[INPUT DATA — start]
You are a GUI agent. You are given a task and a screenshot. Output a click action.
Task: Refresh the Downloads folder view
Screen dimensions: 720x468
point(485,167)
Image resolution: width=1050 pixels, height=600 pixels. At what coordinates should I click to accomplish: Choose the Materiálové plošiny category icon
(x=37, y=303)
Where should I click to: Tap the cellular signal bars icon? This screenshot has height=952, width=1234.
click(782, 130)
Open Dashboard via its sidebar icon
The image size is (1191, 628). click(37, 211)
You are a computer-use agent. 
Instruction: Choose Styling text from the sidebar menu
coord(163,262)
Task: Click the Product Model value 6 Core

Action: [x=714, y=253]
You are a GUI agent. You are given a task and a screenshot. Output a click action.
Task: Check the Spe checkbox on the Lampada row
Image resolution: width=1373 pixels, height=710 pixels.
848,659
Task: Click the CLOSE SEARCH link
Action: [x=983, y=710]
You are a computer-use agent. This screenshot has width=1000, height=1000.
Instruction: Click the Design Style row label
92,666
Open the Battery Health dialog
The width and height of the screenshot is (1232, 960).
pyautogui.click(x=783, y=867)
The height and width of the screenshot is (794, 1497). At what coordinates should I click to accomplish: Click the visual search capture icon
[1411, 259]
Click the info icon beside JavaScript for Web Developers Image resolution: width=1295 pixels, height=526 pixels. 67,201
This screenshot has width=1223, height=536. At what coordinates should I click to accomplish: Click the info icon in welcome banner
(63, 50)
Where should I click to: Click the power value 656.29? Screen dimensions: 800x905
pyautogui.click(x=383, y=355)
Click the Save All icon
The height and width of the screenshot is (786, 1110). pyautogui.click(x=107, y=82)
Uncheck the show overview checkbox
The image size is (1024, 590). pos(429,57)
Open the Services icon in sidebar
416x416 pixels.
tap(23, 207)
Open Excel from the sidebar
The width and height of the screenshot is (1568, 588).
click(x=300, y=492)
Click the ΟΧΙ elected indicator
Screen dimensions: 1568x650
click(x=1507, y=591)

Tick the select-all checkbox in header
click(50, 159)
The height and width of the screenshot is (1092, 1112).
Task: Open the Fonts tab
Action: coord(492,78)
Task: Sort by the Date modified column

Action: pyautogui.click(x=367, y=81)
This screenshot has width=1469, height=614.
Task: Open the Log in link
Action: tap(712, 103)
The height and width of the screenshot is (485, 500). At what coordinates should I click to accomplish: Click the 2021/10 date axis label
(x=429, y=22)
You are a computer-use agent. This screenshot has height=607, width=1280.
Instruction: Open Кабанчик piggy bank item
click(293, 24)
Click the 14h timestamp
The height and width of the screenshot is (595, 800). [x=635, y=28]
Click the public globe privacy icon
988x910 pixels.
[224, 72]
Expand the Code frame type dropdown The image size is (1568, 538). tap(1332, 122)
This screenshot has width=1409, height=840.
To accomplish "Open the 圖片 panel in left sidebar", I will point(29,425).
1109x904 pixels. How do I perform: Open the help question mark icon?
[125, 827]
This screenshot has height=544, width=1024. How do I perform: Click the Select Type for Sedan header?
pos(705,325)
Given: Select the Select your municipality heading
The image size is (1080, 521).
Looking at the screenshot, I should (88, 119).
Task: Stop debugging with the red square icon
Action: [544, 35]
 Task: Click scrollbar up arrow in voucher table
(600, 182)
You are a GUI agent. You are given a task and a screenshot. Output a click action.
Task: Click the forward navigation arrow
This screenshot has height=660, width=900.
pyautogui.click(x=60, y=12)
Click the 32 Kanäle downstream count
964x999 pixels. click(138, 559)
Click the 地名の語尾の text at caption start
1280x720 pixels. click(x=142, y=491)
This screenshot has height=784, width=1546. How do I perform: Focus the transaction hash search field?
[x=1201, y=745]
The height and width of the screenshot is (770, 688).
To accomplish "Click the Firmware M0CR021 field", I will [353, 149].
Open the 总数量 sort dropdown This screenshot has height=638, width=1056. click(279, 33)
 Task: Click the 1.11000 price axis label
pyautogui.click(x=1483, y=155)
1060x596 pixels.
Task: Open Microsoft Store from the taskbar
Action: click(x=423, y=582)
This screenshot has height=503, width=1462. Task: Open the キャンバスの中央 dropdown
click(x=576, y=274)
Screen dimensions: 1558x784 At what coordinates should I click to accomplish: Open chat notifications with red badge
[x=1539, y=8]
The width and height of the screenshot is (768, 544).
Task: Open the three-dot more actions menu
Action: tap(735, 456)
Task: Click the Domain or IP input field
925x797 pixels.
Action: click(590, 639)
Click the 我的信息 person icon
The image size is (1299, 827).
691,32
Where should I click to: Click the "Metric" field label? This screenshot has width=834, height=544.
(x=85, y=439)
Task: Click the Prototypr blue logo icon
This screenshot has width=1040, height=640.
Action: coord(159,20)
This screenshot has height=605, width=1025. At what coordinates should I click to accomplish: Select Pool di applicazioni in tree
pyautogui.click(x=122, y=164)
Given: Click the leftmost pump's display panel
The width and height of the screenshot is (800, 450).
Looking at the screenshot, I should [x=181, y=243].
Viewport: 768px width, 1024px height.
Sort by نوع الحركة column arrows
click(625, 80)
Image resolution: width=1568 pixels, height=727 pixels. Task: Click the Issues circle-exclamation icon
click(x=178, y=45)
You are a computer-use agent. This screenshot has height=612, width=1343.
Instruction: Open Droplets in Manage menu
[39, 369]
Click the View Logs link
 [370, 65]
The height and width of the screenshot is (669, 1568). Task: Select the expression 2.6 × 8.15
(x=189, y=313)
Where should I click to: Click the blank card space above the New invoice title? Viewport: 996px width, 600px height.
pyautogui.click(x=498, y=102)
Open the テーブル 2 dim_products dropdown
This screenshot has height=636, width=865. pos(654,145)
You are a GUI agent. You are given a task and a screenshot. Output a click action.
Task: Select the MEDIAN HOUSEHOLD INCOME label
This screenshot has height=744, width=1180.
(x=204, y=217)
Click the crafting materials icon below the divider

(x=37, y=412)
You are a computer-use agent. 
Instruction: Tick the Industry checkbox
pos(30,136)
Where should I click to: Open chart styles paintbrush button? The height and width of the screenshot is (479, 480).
[INPUT DATA — finish]
▶ **TO DO**
From the line containing "This screenshot has width=1040, height=640." through the end of the material, print each line exactly as it appears.

▶ **EXPECTED OUTPUT**
This screenshot has width=1040, height=640.
Action: coord(159,20)
This screenshot has height=605, width=1025. At what coordinates should I click to accomplish: Select Pool di applicazioni in tree
pyautogui.click(x=122, y=164)
Given: Click the leftmost pump's display panel
The width and height of the screenshot is (800, 450).
Looking at the screenshot, I should [x=181, y=243].
Viewport: 768px width, 1024px height.
Sort by نوع الحركة column arrows
click(625, 80)
Image resolution: width=1568 pixels, height=727 pixels. Task: Click the Issues circle-exclamation icon
click(x=178, y=45)
You are a computer-use agent. This screenshot has height=612, width=1343.
Instruction: Open Droplets in Manage menu
[39, 369]
Click the View Logs link
 [370, 65]
The height and width of the screenshot is (669, 1568). Task: Select the expression 2.6 × 8.15
(x=189, y=313)
Where should I click to: Click the blank card space above the New invoice title? Viewport: 996px width, 600px height.
pyautogui.click(x=498, y=102)
Open the テーブル 2 dim_products dropdown
This screenshot has height=636, width=865. pos(654,145)
You are a GUI agent. You are given a task and a screenshot. Output a click action.
Task: Select the MEDIAN HOUSEHOLD INCOME label
This screenshot has height=744, width=1180.
(x=204, y=217)
Click the crafting materials icon below the divider

(x=37, y=412)
You are a computer-use agent. 
Instruction: Tick the Industry checkbox
pos(30,136)
Where should I click to: Open chart styles paintbrush button? The height and width of the screenshot is (479, 480).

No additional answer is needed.